The last man on the
moon: Gene Cernan, Apollo 17, 1972.
Le Quotidien
d’Oran, Algeria
'Don't Ask for the Moon!'
With the clash of religious radicals of all kinds apparently accelerating, this article by Mohammed Abbou of Algeria's Le Quotidien d'Oran offers a ray of light from the Muslim world. With his account of the day human beings landed on the moon, Abbou illustrates how the backward views of the ignorant faithful continue to blind people to the truth of the world they live in.
By Mohammed Abbou
Translated By Mary Kenney, Sandrine Agoerges and Nicolas Dagher
As usual during Ramadan, in the late afternoon he read his newspaper. His daily reading after returning from work and waiting
for the breaking of the fast makes the waiting easier.
He reads diligently and neglects
practically no article, contrary to his usual practice during other times of
year, when he contents himself with skimming most pages, paying little interest
except to the features that he enjoys and from which he expects more dishy commentary
and beautiful turns-of-phrase than that which he has other means of reading
quicker and earlier. He has almost completed his review of the daily press when
his attention is captured by a paragraph devoted to the moon.
It reports that according to
NASA, earth's
satellite is shrinking due to internal cooling, so its circumference has
recently contracted by about a hundred meters. Having scarcely arrived at the end
of the article, his mind is already elsewhere. His thoughts turn to the epic
event experienced by mankind on July 21, 1969.
In this scientific conquest, Neil Armstrong made one
giant leap for mankind - and with Buzz Aldrin, planted the
American flag on lunar soil. Mankind had been able to physically reach the
moon, transforming the Soviet test of 1959, when the first vehicle Luna 2 crashed there.
That day he returned home from the
big city, where he had just enrolled at the university. He was returning to
his the home of his parents, which was in a slum dating from the colonial period where local
peasants gathered, driven by the daily harassment of government aircraft. The family home stood at the center of a
shapeless collection of structures built with miscellaneous materials, packed
tightly together around narrow, dusty paths that offered no conveniences.
The neighborhood hid all the
misery of a country scarcely out of colonial darkness, in which the well-to-do of
faith incubated a dense ignorance that they had long exploited to inexhaustible benefit to themselves.
In
that year he was a rare graduate of the town, and the only one in
this great slum. He knew he was privileged and secretly pitied the slum's inhabitants,
who could only question the happiness that knowledge brings, even in its
infancy.
All the neighbors greatly respected
and admired him. He repaid them well by aiding them in their administrative duties
and gracefully lending them his pen for any personal or official letters. His views
on practically everything were solicited, even on certain remedies, and he got
through these tasks with great patience and tact. He tried in all situations to
adhere to the rules of common sense and rationality which he had taken in
so deeply during his studies.
His advice was generally
appreciated and many people, after having consulted with him, showed him how
satisfied they were - sometimes ostentatiously. His biggest fan was an old trader from
south Algeria, who occupied a room of their house that was open to outsiders
and made available for a modest rent by his father.

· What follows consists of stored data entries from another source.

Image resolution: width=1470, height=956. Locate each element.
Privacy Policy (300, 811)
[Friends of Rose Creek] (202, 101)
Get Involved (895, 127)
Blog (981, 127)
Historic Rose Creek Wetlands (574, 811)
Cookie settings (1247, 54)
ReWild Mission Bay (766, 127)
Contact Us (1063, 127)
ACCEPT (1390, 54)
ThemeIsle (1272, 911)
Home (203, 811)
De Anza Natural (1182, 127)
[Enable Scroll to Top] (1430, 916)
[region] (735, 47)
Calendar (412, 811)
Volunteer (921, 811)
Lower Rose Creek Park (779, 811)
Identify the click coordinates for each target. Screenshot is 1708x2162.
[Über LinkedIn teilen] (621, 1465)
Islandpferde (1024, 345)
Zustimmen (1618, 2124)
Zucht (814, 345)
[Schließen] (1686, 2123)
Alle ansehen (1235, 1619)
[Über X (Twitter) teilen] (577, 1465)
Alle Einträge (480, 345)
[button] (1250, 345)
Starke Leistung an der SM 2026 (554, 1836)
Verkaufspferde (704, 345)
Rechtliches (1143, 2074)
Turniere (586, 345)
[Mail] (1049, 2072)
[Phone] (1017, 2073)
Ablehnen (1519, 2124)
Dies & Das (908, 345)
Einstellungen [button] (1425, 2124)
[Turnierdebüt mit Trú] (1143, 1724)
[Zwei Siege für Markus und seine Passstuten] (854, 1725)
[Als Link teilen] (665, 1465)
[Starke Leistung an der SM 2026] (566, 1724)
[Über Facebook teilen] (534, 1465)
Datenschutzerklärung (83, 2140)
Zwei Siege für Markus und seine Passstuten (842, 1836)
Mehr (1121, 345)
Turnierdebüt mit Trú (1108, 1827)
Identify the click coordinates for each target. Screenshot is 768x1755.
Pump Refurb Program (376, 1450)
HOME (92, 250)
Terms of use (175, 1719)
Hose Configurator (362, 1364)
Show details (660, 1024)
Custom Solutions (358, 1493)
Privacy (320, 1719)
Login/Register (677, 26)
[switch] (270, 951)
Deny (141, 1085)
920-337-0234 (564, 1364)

The old trader, whose natural
curiosity had been strongly whetted by his profession, loved to talk to him -
and posed questions at every occasion about the progress of mankind in science
and technology.
That day, as he did each time
he came home, he stopped to greet the trader and surprised him in the midst of
a discussion with three clients. He recognized among them the local Taleb
[student of the faith], who with eyes bulging, gesticulated and drooled as if he
were defending himself against an assault by the devil. Upon his arrival, the
merchant's face lit up with a big smile and he addressed his fellows, suggesting
that they listen to the opinion of the young scholar who had just entered the university
on the subject at hand.
Apparently, the question was
about the moon landing, or to use a more academic phrase, the landing of a manned spacecraft on lunar
soil. Only the merchant supported the reality of the
event, confronted with three naysayers led by the Taleb, who was imbued
with the certitude of his convictions that such a feat could not be in the
human order of things. Only by the will of God could celestial creatures inhabit
the heavens and move about there.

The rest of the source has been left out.